Listed entries:
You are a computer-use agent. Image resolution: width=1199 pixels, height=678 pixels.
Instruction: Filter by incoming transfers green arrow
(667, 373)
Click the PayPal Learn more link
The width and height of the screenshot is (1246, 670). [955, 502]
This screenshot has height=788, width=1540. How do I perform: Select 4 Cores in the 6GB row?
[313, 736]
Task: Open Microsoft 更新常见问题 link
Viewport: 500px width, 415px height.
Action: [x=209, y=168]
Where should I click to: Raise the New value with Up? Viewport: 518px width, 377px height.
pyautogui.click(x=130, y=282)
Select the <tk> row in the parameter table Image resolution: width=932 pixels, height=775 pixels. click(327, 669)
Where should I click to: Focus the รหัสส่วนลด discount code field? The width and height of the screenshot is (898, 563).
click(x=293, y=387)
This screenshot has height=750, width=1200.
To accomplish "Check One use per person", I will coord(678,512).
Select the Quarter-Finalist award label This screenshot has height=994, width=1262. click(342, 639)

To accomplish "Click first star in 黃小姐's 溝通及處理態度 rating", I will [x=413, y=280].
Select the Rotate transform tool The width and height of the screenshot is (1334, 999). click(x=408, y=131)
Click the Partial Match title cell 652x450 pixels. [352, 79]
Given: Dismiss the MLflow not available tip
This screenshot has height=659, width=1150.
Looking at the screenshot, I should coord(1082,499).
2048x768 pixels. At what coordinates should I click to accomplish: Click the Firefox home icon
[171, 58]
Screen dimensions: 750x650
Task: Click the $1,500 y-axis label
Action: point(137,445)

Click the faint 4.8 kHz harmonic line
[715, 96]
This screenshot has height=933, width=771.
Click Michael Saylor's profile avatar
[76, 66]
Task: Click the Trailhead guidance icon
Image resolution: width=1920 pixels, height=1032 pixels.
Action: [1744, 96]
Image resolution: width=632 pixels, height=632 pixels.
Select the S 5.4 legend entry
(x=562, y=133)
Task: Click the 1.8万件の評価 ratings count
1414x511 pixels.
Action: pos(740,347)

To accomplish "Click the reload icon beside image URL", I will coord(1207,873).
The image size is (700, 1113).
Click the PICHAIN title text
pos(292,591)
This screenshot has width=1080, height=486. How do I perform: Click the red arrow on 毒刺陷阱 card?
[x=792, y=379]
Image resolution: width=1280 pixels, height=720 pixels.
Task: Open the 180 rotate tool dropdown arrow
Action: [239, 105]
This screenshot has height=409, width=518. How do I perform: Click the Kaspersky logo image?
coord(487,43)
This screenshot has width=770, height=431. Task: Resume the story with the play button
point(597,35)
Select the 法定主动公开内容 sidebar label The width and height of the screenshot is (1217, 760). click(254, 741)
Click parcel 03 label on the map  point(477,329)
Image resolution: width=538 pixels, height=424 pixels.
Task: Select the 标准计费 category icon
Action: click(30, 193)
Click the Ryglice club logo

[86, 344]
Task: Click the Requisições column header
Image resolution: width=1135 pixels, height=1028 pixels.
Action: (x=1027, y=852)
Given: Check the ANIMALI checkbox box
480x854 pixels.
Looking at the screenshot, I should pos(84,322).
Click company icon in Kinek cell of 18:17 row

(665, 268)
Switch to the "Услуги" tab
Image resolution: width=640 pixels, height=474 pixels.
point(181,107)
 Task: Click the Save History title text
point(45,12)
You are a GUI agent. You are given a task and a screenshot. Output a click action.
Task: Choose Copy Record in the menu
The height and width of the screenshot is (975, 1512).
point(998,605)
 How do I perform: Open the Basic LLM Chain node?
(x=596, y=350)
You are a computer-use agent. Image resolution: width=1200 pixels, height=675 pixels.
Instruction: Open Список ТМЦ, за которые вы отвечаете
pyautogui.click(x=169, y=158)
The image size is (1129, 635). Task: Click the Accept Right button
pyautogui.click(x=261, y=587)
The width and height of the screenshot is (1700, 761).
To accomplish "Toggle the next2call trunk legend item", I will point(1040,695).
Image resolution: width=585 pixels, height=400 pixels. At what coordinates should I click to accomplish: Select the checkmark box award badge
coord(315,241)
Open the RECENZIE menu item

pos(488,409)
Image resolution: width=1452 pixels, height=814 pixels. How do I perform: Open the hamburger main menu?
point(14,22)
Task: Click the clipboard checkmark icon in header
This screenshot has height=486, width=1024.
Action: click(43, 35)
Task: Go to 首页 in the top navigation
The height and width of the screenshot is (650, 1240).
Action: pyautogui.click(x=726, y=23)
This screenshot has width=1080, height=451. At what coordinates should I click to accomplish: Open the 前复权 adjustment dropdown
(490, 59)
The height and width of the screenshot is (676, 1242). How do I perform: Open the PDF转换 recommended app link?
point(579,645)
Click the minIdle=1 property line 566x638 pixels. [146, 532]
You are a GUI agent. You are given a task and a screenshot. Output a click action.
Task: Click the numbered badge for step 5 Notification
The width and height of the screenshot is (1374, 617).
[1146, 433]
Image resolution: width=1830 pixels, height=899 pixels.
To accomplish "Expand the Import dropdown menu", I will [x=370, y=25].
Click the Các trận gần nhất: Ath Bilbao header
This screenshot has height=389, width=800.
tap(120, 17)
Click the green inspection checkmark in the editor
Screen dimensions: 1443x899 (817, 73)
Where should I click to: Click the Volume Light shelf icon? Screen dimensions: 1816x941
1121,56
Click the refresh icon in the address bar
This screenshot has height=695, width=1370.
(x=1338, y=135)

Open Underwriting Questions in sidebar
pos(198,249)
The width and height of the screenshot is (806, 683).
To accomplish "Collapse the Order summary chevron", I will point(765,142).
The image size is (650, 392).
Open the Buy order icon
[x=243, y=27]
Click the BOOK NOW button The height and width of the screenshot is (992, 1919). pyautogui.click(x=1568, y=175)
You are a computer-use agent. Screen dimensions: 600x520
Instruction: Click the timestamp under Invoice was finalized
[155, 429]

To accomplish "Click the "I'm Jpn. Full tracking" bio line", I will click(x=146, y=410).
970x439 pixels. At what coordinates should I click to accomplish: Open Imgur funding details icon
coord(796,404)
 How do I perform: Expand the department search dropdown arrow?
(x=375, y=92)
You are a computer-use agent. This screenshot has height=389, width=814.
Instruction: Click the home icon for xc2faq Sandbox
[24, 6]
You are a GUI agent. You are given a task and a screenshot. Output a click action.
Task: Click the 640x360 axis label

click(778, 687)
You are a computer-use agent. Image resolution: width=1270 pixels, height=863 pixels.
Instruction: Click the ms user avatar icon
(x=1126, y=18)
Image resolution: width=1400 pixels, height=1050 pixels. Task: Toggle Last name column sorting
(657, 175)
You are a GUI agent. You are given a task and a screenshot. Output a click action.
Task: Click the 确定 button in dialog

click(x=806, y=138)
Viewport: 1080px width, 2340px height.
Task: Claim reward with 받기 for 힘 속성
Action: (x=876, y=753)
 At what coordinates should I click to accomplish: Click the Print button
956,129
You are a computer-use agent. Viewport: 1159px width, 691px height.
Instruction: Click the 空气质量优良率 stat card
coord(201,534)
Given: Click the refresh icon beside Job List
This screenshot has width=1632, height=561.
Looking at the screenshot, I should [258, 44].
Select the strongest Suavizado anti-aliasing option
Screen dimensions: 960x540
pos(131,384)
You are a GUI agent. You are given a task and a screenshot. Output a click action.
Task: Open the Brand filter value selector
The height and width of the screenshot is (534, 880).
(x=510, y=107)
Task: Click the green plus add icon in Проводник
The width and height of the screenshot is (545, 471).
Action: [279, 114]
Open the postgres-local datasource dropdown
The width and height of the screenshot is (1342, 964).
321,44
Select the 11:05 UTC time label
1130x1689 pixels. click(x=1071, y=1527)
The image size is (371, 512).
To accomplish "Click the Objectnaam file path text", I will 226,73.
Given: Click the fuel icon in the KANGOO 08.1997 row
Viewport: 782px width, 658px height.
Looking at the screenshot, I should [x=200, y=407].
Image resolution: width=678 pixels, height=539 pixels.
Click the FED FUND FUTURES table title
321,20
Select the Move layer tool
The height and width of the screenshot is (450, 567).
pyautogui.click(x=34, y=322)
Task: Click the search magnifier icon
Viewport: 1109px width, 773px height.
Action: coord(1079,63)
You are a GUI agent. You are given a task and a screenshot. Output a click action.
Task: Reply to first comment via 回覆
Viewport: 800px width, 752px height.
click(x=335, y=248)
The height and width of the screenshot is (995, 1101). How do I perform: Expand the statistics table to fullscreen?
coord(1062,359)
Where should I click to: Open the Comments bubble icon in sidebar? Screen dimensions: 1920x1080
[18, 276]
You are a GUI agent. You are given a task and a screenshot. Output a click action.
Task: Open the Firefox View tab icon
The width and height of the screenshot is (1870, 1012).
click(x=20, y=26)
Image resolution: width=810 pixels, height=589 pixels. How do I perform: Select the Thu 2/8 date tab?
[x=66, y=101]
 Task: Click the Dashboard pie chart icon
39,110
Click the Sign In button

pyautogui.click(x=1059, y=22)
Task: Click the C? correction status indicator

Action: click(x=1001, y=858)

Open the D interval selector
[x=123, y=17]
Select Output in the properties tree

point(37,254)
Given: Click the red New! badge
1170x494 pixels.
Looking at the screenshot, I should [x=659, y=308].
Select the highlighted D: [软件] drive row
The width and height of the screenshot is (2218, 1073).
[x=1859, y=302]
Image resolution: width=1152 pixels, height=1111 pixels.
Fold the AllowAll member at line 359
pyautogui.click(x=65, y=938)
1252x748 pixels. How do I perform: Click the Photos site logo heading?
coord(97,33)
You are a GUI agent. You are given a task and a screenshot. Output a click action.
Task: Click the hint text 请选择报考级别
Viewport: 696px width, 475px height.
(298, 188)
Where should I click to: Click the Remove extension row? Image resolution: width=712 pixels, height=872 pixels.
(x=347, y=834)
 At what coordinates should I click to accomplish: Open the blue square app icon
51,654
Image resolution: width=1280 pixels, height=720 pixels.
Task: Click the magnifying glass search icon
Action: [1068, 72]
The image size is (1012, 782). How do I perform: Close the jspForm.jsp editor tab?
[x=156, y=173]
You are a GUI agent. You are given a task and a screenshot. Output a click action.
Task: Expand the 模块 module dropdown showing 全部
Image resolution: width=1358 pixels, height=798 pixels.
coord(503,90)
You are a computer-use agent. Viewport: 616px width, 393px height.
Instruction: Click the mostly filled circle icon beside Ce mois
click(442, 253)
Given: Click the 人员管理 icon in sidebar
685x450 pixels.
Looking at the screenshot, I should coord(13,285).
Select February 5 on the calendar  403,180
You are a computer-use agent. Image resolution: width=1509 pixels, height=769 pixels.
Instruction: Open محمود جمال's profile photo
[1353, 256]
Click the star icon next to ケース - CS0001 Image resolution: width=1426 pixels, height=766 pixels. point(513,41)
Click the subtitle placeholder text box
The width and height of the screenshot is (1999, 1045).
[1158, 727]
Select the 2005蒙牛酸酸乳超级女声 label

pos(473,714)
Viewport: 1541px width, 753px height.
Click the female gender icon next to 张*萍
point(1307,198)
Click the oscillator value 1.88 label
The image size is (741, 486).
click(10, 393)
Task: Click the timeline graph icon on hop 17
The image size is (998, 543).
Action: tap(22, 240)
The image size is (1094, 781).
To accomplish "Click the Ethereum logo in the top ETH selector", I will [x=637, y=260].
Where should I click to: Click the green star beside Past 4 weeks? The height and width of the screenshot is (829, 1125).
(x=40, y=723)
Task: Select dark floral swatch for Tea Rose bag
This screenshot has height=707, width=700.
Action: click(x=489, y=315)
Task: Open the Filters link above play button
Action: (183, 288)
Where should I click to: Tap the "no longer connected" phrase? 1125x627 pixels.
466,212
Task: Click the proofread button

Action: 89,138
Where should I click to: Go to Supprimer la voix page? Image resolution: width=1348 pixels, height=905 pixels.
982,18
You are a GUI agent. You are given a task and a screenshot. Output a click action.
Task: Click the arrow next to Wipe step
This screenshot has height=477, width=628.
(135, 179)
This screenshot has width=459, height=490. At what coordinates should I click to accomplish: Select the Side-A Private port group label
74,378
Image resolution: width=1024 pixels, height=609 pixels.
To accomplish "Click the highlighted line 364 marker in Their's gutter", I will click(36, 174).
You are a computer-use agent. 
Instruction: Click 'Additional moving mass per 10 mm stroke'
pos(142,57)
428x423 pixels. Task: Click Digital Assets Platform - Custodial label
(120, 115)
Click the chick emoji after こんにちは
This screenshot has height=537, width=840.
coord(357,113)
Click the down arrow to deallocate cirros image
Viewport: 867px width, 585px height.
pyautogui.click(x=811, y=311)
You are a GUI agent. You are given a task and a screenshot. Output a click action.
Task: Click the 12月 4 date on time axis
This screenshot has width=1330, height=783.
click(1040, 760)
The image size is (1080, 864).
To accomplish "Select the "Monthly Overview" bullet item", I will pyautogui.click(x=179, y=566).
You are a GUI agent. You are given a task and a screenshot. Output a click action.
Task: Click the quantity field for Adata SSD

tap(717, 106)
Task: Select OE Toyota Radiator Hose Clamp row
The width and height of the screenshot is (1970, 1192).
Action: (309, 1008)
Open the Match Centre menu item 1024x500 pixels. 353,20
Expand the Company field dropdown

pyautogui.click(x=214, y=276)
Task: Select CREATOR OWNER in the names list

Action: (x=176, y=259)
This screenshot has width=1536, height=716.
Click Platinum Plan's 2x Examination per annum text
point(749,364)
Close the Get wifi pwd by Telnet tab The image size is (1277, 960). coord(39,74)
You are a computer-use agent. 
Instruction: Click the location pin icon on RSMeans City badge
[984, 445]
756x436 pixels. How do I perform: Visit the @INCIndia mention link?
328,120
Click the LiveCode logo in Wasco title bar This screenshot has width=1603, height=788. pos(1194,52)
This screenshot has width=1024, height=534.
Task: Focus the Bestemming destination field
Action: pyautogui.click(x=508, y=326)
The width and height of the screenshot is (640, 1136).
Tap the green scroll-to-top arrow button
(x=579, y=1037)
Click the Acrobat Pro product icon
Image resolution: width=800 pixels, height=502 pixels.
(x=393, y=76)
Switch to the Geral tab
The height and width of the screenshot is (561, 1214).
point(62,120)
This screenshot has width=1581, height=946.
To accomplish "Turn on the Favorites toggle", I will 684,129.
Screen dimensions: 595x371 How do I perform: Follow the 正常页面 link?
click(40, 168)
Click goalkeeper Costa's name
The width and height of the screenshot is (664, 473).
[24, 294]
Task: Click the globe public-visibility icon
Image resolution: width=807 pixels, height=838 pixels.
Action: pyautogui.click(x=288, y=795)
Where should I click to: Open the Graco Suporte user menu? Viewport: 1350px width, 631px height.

Your objective:
Above are the records; copy every line in them that holds the word "highlighted".

Response to this task:
Select the highlighted D: [软件] drive row
To accomplish "Click the highlighted line 364 marker in Their's gutter", I will click(36, 174).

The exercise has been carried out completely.